Okay, but all of those (to the extent that they’re coherent) are observations about human axiology. Beware of committing the mind projection fallacy with respect to compellingness — you find those to be plausible sources of normativity because your brain is that of “a particular species of primate on planet Earth”. If your AI were looking for “reasons for action” that would compel all agents, it would find nothing, and if it were looking for all of the “reasons for action” that would compel each possible agent, it would spend an infinite amount of time enumerating stupid pointless motivations. It would eventually notice categorical imperatives, fairness, compassion, etc. but it would also notice drives based on the phase of the moon, based on the extrapolated desires of submarines (according to any number of possible submarine-volition-extrapolating dynamics), based on looking at how people would want to be treated and reversing that, based on the number of living cats in the world modulo 241, based on modeling people as potted plants and considering the direction their leaves are waving...
If you want to be run over by cars, you should still look both ways.
You might miss otherwise!
One way might be enough, in that case.
That depends entirely on the street, and the direction you choose to look. ;)
Depends on how soon you insist it happen.
Sorry… what I said above is not quite right. There are norms that are not reasons for action. For example, epistemological norms might be called ‘reasons to believe.’ ‘Reasons for action’ are the norms relevant to, for example, prudential normativity and moral normativity.
This is either horribly confusing, or horribly confused. I think that what’s going on here is that you (or the sources you’re getting this from) have taken a bundle of incompatible moral theories, identified a role that each of them has a part playing, and generalized a term from one of those theories inappropriately.
The same thing can be a reason for action, a reason for inaction, a reason for belief and a reason for disbelief all at once, in different contexts depending on what consequences these things will have. This makes me think that “reason for action” does not carve reality, or morality, at the joints.
I’m sort of surprised by how people are taking the notion of “reason for action”. Isn’t this a familiar process when making a decision?
For all courses of action you’re thinking of taking, identify the features (consequences if you that’s you think about things) that count in favor of taking that course of action and those that count against it.
Consider how those considerations weigh against each other. (Do the pros outweigh the cons, by how much, etc.)
Then choose the thing that does best in this weighing process.
It is not a presupposition of the people talking this way that if R is a reason to do A in a context C, then R is a reason to do in all contexts.
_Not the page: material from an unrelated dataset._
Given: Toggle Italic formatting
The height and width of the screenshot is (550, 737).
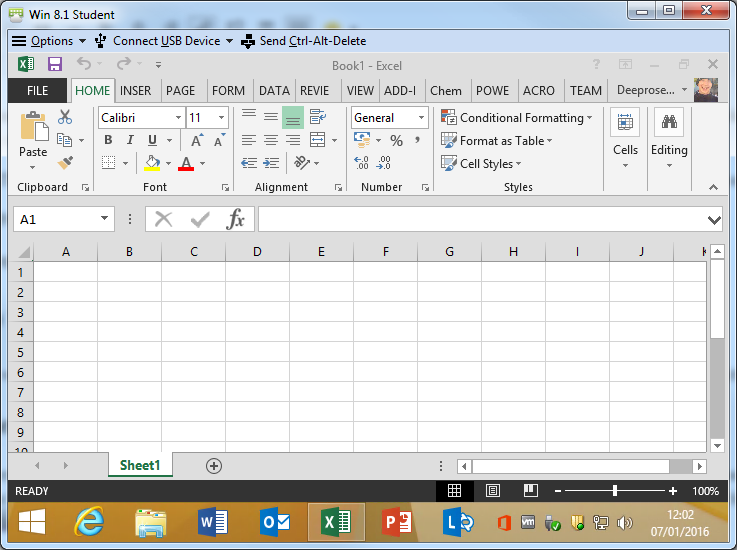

The people talking this way also understand that a single R might be both a reason to do A and a reason to believe X at the same time. You could also have R be a reason to believe X and a reason to cause yourself to not believe X. Why do you think these things make the discourse incoherent/non-perspicuous? This seems no more puzzling than the familiar fact that believing a certain thing could be epistemically irrational but prudentially rational to (cause yourself) to believe.